Array implementation + simulation

The basic idea remains the same. The data structure used in the above procedure is replaced by an array.

Specifically, the use of the ASCII character set 128128128 bits, pre-established a size of 128128128 array, the use of “bucket sort” ideas instead of “hash table” and “priority queue (heap)” role.

Code:

class Solution {   
    public String frequencySort(String s) {
        int[][] cnts = new int[128] [2];
        char[] cs = s.toCharArray();
        for (int i = 0; i < 128; i++) cnts[i][0] = i;
        for (char c : cs) cnts[c][1] + +; Arrays.sort(cnts, (a, b)->{if (a[1] != b[1]) return b[1] - a[1];
            return a[0] - b[0];
        });
        StringBuilder sb = new StringBuilder();
        for (int i = 0; i < 128; i++) {
            char c = (char)cnts[i][0];
            int k = cnts[i][1];
            while (k-- > 0) sb.append(c);
        }
        returnsb.toString(); }}Copy the code
class Solution:
    def frequencySort(self, s: str) - >str:
        map = defaultdict(int)
        for c in s:
            map[c] += 1
        pq = []
        for k,v in map.items():
            heapq.heappush(pq, (-v, ord(k), k))
        ans = []
        while pq:
            repeats, _, char = heapq.heappop(pq)
            ans.append(char*-repeats)
        return "".join(ans)
Copy the code
  • Time complexity: Set the character set size to CCC. Complexity of O (Max ⁡ (n, Clog ⁡ C)) O (\ Max (n, C \ log {C})) O (Max (n, ClogC))
  • O(n+C+log⁡C)O(n +C+ \log{C})O(n+C+logC)

The last

This is the 451 article in our “Brush through LeetCode” series, which began on 2021/01/01. As of the start date, there are 1916 questions on LeetCode, some with locks, and we will first brush through all the questions without locks.

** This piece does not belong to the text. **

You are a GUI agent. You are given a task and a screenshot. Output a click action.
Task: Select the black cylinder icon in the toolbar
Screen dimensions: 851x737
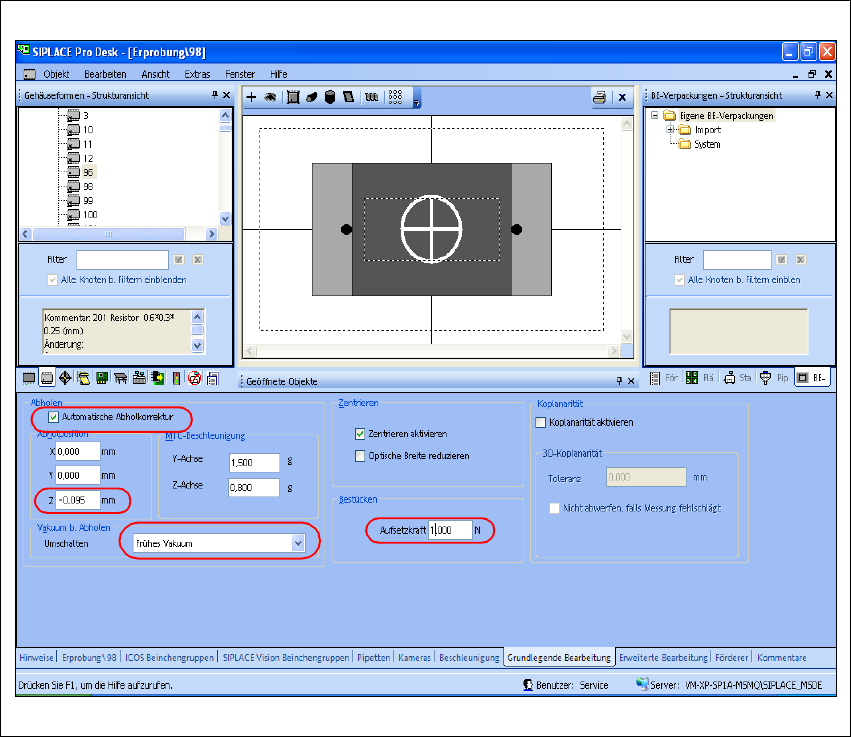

In this series of articles, in addition to explaining how to solve the problem, I’ll give you the most concise code possible. If the general solution is involved, the corresponding code template will be provided.

In order to facilitate the students to debug and submit the code on the computer, I set up a related warehouse: github.com/SharingSour… .

In the repository address, you can see the solution to the series, the corresponding code to the series, the LeetCode link, and other preferred solutions to the series.